Create a homemade insecticide using 1 ½ tsp neem oil concentrate with 1 tsp mild liquid soap and 1 litre of tepid water. Put all of the ingredients into a spray bottle, shake well and spritz your plants from top to bottom once a week. For use as a soil soak, simply spray both the plant and soil.

Plants get sunburnt too

Just like us, plants can suffer from sunburn if they are exposed to too much sunlight.

Whilst prevention is better than cure, if an unexpected few days of sunshine has ‘burnt’ your plant, you will notice that the leaves exposed to the sunlight, have turned yellow or white, and might even be brown and crispy around the edges.

Cacti and succulents love direct sunlight, so if you want to keep plants on a sunny windowsill year-round best opt for these.

Keep your plants looking and feeling fresh

Plants absorb carbon dioxide from the air in order to grow, releasing oxygen in the process. However, dusty, grimy leaves can’t absorb as much carbon dioxide or release as much oxygen into the air, negatively impacting both the plant’s health and the air quality. Therefore, dusting your plants is crucial.

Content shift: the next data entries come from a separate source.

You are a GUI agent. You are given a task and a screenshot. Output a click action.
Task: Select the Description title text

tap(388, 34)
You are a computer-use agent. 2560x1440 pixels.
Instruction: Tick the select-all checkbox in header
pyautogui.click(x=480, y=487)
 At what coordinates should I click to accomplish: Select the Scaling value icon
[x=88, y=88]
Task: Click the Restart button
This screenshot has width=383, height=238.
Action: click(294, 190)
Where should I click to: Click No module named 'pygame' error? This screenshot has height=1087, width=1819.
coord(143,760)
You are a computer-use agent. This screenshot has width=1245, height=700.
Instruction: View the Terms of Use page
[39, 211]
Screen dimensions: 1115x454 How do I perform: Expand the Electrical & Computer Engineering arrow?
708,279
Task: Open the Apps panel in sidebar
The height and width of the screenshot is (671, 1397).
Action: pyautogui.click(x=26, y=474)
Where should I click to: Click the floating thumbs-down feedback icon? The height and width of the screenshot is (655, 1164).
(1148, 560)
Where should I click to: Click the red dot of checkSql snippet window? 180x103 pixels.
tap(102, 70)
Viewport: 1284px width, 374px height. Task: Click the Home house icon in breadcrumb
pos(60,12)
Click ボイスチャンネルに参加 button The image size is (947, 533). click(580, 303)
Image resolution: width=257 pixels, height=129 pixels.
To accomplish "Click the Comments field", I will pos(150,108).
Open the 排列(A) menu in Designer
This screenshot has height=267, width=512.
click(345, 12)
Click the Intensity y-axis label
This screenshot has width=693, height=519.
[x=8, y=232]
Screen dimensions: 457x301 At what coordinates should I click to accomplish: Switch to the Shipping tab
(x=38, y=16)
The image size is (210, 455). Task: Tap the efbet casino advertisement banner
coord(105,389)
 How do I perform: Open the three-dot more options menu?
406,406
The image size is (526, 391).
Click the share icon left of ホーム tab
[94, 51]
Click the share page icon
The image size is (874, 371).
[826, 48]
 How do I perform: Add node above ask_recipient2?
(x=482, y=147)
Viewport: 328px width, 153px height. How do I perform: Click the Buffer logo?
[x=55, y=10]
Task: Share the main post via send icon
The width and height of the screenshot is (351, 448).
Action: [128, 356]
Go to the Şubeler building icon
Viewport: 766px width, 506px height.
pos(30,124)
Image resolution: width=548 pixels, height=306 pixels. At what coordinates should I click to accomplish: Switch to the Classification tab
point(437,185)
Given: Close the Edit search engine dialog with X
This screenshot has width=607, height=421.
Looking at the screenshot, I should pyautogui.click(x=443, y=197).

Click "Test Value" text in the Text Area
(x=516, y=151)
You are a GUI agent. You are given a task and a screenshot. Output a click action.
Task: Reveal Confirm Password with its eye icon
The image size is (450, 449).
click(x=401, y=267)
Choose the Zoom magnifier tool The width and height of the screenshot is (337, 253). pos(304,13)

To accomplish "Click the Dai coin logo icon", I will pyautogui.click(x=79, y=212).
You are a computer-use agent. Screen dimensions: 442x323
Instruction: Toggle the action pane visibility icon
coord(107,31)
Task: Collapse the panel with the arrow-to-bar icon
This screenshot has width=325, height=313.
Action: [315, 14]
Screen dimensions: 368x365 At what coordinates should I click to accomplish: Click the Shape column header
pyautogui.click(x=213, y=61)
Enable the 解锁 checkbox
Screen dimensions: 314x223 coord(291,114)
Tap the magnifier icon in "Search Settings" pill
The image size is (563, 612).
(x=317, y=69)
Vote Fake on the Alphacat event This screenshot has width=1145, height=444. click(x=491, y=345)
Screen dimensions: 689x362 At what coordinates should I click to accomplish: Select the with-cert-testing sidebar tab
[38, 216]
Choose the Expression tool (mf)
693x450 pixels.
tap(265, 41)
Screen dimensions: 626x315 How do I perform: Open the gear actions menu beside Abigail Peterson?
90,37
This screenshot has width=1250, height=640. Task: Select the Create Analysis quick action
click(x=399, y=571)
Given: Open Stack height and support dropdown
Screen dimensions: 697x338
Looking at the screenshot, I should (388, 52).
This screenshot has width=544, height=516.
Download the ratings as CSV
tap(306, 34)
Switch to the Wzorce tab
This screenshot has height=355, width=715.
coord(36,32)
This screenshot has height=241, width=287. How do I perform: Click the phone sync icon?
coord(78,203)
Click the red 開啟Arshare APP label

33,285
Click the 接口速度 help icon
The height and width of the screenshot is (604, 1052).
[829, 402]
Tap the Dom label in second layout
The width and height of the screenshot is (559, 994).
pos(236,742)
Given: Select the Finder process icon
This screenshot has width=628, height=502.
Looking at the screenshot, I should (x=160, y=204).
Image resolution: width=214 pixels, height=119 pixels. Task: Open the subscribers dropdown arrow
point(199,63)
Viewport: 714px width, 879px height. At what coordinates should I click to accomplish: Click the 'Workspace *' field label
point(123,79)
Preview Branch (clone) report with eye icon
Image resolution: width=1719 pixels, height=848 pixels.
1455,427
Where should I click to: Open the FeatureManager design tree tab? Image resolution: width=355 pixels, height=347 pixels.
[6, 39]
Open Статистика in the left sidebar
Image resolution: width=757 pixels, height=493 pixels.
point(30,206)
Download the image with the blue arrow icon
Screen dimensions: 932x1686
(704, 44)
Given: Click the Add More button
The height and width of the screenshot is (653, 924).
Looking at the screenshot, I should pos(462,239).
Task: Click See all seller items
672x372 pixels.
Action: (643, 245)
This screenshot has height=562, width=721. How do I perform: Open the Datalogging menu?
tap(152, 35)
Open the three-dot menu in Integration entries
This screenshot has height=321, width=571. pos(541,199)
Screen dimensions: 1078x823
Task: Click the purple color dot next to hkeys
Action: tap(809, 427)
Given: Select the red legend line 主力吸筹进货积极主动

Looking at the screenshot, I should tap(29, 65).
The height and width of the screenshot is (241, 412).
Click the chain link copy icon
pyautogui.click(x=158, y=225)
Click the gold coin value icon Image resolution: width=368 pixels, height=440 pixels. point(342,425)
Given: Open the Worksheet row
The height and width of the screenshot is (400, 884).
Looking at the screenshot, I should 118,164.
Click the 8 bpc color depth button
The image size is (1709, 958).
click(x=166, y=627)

If you have plants with large leaves, it’s also worth cleaning them once a month. A clean, damp cotton pad, cloth or paintbrush run along the top and underside of the plant’s leaves will do the trick.

Regularly pruning your plants, removing dead or dying leaves and/or branches to allow for new growth, and opening windows to let air in, so that they are able to breathe in fresh air and pump out even more oxygen into the space, will also help keep your plants healthy.

Give your plants some love

Research has found that plants respond to the vibrations of nearby sound which switches on two key genes inside them that influence their growth. Plants react favourably to low levels of vibrations which increase growth while harsher, stronger vibrations have a negative effect .

So, just as you would with a loved one – speak gently and tell your plants how great they are! Not only will you be rewarded with a beautiful, healthy houseplant, but caring for plants is known to reduce blood pressure and stress levels. It’s a win, win!